Свое собственное хозяйство колхозники ведут столь же нерационально, как и колхозное, и не имеют ни малейшего представления, во сколько им самим обходится яйцо, литр молока или килограмм свинины. Поскольку они не платят за них деньги, у них создается приятная иллюзия даровщины. Они ведь ценят свой собственный труд столь же низко, как его ценят колхоз и государство. Они не голодают, но зато обречены как бы на непрерывное служение собственной скотине. Едва они освобождаются от работы в колхозе, как тут же надо доить корову, кормить поросенка, окучивать картошку для того же поросенка и так далее.

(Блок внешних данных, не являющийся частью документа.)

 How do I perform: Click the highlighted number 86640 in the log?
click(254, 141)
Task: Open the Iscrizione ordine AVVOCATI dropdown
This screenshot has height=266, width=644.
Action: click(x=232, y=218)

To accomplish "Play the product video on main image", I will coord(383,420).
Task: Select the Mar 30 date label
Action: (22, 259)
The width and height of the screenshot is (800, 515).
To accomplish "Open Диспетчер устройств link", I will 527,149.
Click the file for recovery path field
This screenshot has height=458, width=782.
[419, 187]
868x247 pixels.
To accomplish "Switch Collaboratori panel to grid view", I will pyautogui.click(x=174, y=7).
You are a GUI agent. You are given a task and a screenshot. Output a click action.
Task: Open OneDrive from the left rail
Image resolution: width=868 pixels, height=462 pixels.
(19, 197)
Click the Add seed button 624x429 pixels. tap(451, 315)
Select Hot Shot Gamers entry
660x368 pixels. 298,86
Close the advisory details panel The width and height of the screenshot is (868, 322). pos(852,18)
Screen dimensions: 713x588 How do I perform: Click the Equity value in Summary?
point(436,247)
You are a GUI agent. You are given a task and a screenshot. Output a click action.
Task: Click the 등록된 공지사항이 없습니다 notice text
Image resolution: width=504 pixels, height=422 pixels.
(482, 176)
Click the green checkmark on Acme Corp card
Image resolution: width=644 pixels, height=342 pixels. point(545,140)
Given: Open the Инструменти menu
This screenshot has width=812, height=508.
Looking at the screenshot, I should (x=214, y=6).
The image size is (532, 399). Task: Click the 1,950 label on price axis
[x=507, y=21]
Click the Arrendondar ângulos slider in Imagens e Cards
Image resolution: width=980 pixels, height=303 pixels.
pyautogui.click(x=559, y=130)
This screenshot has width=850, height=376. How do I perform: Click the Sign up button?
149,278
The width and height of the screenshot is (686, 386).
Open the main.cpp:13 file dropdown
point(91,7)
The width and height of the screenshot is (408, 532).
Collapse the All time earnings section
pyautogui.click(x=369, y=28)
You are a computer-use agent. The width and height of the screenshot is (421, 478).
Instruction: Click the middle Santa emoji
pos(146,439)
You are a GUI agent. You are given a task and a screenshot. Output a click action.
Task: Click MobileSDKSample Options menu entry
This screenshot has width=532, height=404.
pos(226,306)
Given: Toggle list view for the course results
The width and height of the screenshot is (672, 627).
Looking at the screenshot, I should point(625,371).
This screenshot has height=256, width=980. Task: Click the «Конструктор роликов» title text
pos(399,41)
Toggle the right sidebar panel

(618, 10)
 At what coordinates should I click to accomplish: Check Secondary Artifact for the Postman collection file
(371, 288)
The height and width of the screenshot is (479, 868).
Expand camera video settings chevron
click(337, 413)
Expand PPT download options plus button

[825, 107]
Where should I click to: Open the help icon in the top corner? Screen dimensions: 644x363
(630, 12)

Пока что в колхозах существует, по сути дела, принудительный труд и колхозники находятся в совершенно бесправном положении. Так, они не имеют права уйти из колхоза иначе как в другой колхоз, их паспорта находятся в конторе, и на руки они их не получают. Отпустить могут какого-нибудь больного или увечного, или женщину одинокую, от кого уже толка нет. Для молодежи есть только две возможности вырваться из колхоза — это не вернуться домой после армии, что большинство и делает, или пойти учиться; тем, кто кончил школу, и смог поступить в техникум или институт, паспорт дается на руки. Внутри колхоза колхозники тоже находятся в совершенно бесправном положении: от них совершенно не зависит «выбор» председателя, объединение или разъединение колхозов, установление размеров оплаты и так далее. Они опутаны системой денежных штрафов и запрещений, а в спорном случае в суд на колхоз подать не могут. Это бесправие имеет обратную сторону. Колхозник знает, что его никуда из колхоза не отпустят, но зато и не выгонят, что бы он ни натворил.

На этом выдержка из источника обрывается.